PostPosted: Fri Jul 18, 2008 8:28 pm


Quite interesting, my friend. The flow was good, and I learned quickly of the main character's history and current position. The final paragraph threw me off, for I was unable to chronologically connect certain events without speculation, but I would say that that is merely a hiccup in an otherwise intriguing piece of prose that has my curiosity piqued.

FrostbyteFox


School Of Dedicated RPers

PostPosted: Sat Jul 19, 2008 6:18 am


I suggest that you mention the building crumbling and the architects first, then have it collapse. Also, if the guard is human, why would be be standing there in a place that is obviously going to collapse? Why wouldn't the sword have been moved some where else? You might need an earthquake or some other event to nudge the collapse along, so that it can be sudden for every one.
PostPosted: Sat Jul 19, 2008 9:10 pm


First to Razor: The king in the sword isn't the main character actually. It may seem that way, because it's an excerpt of my prologue, so the background is being laid out to ready you for the events in the story.

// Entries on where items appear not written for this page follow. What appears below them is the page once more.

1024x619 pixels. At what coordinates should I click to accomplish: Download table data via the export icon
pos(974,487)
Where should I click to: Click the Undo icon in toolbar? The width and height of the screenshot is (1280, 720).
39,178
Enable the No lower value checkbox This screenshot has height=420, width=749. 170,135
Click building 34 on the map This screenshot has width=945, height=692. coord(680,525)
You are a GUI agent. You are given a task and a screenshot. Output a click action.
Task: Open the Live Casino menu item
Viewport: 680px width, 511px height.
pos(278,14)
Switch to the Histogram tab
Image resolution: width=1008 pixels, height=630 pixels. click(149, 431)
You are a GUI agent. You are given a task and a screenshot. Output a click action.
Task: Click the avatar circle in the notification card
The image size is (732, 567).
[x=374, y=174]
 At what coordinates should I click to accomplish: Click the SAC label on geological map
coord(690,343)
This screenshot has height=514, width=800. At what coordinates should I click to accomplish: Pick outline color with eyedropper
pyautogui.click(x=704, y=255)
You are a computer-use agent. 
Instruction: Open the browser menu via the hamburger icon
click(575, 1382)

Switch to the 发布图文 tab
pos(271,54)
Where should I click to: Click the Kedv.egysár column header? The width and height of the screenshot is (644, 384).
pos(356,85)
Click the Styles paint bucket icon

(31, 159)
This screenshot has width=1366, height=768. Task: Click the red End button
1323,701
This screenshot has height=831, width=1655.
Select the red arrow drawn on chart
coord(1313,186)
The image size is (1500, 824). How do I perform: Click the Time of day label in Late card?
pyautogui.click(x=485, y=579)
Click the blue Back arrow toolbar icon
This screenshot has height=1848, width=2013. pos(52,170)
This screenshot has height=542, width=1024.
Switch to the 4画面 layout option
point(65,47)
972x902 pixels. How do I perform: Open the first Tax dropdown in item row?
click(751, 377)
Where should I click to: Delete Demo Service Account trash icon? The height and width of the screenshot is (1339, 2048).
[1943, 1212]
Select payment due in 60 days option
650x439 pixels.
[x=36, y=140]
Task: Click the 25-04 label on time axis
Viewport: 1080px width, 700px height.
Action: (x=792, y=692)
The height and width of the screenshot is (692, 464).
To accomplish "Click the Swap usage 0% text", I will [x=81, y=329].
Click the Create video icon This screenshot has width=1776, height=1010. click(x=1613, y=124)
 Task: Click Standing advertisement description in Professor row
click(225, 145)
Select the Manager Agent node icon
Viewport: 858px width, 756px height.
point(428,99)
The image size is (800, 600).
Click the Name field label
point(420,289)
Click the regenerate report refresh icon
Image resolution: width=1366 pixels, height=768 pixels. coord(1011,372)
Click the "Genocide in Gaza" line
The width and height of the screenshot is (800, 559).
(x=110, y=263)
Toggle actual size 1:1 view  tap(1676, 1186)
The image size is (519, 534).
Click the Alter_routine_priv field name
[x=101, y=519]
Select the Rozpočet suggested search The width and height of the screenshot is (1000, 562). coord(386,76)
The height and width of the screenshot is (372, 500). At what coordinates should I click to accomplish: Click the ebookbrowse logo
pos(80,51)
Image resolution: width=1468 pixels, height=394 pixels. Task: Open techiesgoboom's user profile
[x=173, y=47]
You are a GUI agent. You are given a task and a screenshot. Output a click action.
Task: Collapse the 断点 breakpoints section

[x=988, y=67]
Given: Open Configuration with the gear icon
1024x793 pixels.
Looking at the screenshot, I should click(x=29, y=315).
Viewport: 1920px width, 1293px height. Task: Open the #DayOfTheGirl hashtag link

The sword is actually a side hero and mentor to the main character, he can control mortal minds by suggesting certain actions. Yes, suggesting, not forcing, and the final paragraph of the excerpt is confusing, alas it's neccesary to explain how he is found. After all he was in a tomb without an entrance. He wasn't supposed to be found ever again. A collapsed ceiling creates an entrance.


To School: This is the king's first time awake in centuries. He didn't know that the tomb was crumbling. I always make it so we only know as much as the characters in the story. After the excerpt, in the full prologue, he thinks that the vibrations must have awoken him. However he doesn't immediately realize that there was any vibrating or collapsing, seeing as swords don't have nervous systems, he felt nothing. He can hear though so I might add in something about him hearing rumbling or some such thing. Also, Lliro, the guardian, isn't human. I know it isn't explained here, but later you find out he is a demon. He doesn't move from the tomb because he isn't allowed to. He must remain during the collapse because he is bound to watch the sword.

The Grey Blade


School Of Dedicated RPers

PostPosted: Sun Jul 20, 2008 11:29 am


In that case, you should add some transition phrase to make it clearer that it is a surprise to him.

"Then one day, without warning," -- even something as simple as that.